## [Document text]
'''

Later after the tough day, with the end of my tether reached and me clinging on to it with my finger nails, I got a bit emotional about it all and tears formed in my eyes and my voice wavered. It was as if I was doing the first interview on Pointless, knowing that I was  about to be knocked out. Yes, that bad.
It was just relief and shock and exhaustion and me imagining how things might have gone if luck had been more against me. And also it’s not nice having baby’s blood on you. It’s something you really want to avoid if possible.
Catie finally rescued me at 6.30pm and took Ernie up to the bath and I played with Phoebe who is now pretty much capable of looking after herself (though still a daredevil so you’re never totally safe, but at least she isn’t obsessed with playing with the most dangerous thing in every room). She’d found my two Penguin Race games from my tour, which were in a box in the hall ready to go up to the attic. She wanted to set one of them up. Her own version of the game, which inspired my routine has become scattered round the house - a couple of her penguins were on a shelf in the lounge. I realised between the three games we had 8 or 9 penguins. What would happen if we put them all one one game?
The best thing that has ever existed is the answer.
As much as I’d love to fill the whole contraption with penguins, that wouldn’t actually be much fun. You can really only have as many penguins as there are steps (possibly two or three more) and if you filled it you'd just have shuffling penguins queuing to get on the stairs and then being stuck at the back of the queue once you’d reached the top. So this number of penguins was perfect. And this experiment together made all the hardships of the day melt away. What could be cooler than this?

Could I have guessed 16 years ago as I got on a tube out of Balham, that I’d be living in the countryside and showing my 3 year old what happens when you put loads of penguins on an annoying game? No, obviously I couldn’t. 
Would I be happy to know that this is where my life had gone? I think I’d have been quite happy just to find out I was still alive. And I’d be pleased to know that I had a family. And that I was still a childish idiot in spite of it all?
Looking back, that 16 years younger me was living a life that seems incomprehensible to me now. He is not me and I am not him. And yet here we are, connected by a string of 5841 missives and like working out at what point the thing that wasn’t quite a chicken evolved into a chicken, there’s no way of knowing when he disappeared and I turned up. I am glad he started this. He may have been appalled to think that I carried it on. Was it meant to last this long? 
He knew himself. To an extent. He must have known it was a possibility.
Anyway, happy birthday to the blog. You’re a grown up now. Unlike me.

'''

## [Data records]
'''

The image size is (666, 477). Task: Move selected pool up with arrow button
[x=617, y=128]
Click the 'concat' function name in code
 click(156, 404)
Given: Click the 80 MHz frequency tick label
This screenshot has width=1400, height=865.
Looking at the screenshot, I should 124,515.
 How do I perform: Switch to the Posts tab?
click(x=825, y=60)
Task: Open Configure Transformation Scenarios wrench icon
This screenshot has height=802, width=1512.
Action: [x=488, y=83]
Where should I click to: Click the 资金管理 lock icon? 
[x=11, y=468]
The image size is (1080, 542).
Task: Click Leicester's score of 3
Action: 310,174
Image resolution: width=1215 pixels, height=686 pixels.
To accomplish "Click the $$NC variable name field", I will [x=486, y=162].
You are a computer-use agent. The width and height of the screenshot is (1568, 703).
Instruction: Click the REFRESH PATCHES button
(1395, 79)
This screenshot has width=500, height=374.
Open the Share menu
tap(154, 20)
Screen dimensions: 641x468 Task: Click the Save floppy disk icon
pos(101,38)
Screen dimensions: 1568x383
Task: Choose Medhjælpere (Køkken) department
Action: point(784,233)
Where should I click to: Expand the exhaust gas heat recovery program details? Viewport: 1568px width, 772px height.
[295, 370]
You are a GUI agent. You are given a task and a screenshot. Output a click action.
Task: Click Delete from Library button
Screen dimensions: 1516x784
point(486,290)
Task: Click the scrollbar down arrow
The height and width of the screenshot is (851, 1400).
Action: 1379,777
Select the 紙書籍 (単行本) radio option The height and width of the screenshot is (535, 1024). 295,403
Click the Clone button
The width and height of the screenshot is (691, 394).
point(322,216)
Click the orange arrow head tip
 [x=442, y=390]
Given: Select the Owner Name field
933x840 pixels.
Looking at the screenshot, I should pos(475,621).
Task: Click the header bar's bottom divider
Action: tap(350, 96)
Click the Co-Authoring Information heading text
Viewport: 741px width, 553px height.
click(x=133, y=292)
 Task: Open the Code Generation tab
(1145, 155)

'''

## [Exercise tasks]
1. In the blog excerpt, at what time did Catie finally rescue the writer?
2. Please extract the stretch of the blog excerpt from "Would I be happy" through "was a possibility.".

## [Outputs for the tasks]
1. At 6.30pm.

2.
Would I be happy to know that this is where my life had gone? I think I’d have been quite happy just to find out I was still alive. And I’d be pleased to know that I had a family. And that I was still a childish idiot in spite of it all?
Looking back, that 16 years younger me was living a life that seems incomprehensible to me now. He is not me and I am not him. And yet here we are, connected by a string of 5841 missives and like working out at what point the thing that wasn’t quite a chicken evolved into a chicken, there’s no way of knowing when he disappeared and I turned up. I am glad he started this. He may have been appalled to think that I carried it on. Was it meant to last this long? 
He knew himself. To an extent. He must have known it was a possibility.